21. MacCarthaig, or MacCarthy.
22. The eldest son of Milesius, King of Spain, in the legendary history of Ireland.
23. The Round Towers.
24. The Tuatha Dedannans, so called, says Keating, from their skill in necromancy, for which some were so famous as to be called gods.
25. See Keating’s “History of Ireland” and Petrie’s “Tara.”

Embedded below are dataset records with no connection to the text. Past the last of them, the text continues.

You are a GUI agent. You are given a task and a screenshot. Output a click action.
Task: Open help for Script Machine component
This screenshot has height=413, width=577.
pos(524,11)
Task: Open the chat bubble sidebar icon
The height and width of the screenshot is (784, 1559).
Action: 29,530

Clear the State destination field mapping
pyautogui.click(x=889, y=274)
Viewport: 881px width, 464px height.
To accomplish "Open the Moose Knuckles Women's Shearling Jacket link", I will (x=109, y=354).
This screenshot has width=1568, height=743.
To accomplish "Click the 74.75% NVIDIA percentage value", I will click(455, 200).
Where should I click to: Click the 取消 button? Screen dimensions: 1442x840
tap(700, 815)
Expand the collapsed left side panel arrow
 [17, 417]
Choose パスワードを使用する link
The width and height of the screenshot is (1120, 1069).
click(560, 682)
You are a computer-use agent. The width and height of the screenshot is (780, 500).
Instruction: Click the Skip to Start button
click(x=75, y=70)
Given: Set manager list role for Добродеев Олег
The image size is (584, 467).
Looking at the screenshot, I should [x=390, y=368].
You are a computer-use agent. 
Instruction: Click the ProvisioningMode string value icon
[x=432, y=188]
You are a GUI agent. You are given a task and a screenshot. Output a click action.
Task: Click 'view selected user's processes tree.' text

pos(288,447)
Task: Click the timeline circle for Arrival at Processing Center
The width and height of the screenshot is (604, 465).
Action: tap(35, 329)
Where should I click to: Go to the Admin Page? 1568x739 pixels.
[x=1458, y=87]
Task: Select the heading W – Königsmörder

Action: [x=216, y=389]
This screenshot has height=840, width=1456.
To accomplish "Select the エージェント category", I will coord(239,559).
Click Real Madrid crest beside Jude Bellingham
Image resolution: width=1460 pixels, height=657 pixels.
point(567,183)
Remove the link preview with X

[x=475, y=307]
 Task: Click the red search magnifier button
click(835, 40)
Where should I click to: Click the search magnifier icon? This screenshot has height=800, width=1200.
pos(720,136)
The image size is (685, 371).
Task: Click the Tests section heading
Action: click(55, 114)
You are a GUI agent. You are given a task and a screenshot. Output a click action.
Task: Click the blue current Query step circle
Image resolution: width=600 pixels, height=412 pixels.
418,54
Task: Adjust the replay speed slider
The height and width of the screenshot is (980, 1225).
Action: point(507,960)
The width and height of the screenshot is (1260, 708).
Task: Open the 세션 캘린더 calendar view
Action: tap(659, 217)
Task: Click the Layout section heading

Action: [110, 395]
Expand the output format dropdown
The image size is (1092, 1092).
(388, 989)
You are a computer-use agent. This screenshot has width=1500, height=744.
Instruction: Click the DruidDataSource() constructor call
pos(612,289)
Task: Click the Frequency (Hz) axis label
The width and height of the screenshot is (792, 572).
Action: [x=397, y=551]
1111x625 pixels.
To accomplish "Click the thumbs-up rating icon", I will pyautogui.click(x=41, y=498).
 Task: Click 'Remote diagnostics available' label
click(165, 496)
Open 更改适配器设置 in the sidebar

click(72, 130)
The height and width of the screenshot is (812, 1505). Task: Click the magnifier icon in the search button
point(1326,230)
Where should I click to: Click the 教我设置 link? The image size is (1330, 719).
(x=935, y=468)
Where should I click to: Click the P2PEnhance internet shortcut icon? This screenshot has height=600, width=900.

26. In the palace of Emania, in Ulster.
27. Diarmid MacCaura, King of Desmond, and Daniel O’Brien, King of Thomond, were the first of the Irish princes to swear fealty to Henry ii.
THE WINDOW.
At my window, late and early,
In the sunshine and the rain,
When the jocund beams of morning
Come to wake me from my napping,
With their golden fingers tapping
At my window pane:
From my troubled slumbers flitting,
From the dreamings fond and vain,
From the fever intermitting,
Up I start, and take my sitting
At my window pane:—
Through the morning, through the noontide,
Fettered by a diamond chain,
Through the early hours of evening,
When the stars begin to tremble,
As their shining ranks assemble
O’er the azure plain:
When the thousand lamps are blazing
Through the street and lane—
Mimic stars of man’s upraising—
Still I linger, fondly gazing
From my window pane!
For, amid the crowds slow passing,
Surging like the main,
Like a sunbeam among shadows,
Through the storm-swept cloudy masses,
Sometimes one bright being passes
’Neath my window pane:
Thus a moment’s joy I borrow
From a day of pain.
See, she comes! but—bitter sorrow!
Not until the slow to-morrow,
Will she come again.
AUTUMN FEARS.
The weary, dreary, dripping rain,
From morn till night, from night till
morn,
Along the hills and o’er the plain,
Strikes down the green and yellow corn;
The flood lies deep upon the ground,
No ripening heat the cold sun yields,
And rank and rotting lies around
The glory of the summer fields!
How full of fears, how racked with pain,
How torn with care the heart must be,
Of him who sees his golden grain
Laid prostrate thus o’er lawn and
lea;
For all that nature doth desire,
All that the shivering mortal shields,
The Christmas fare, the winter’s fire,
All comes from out the summer fields.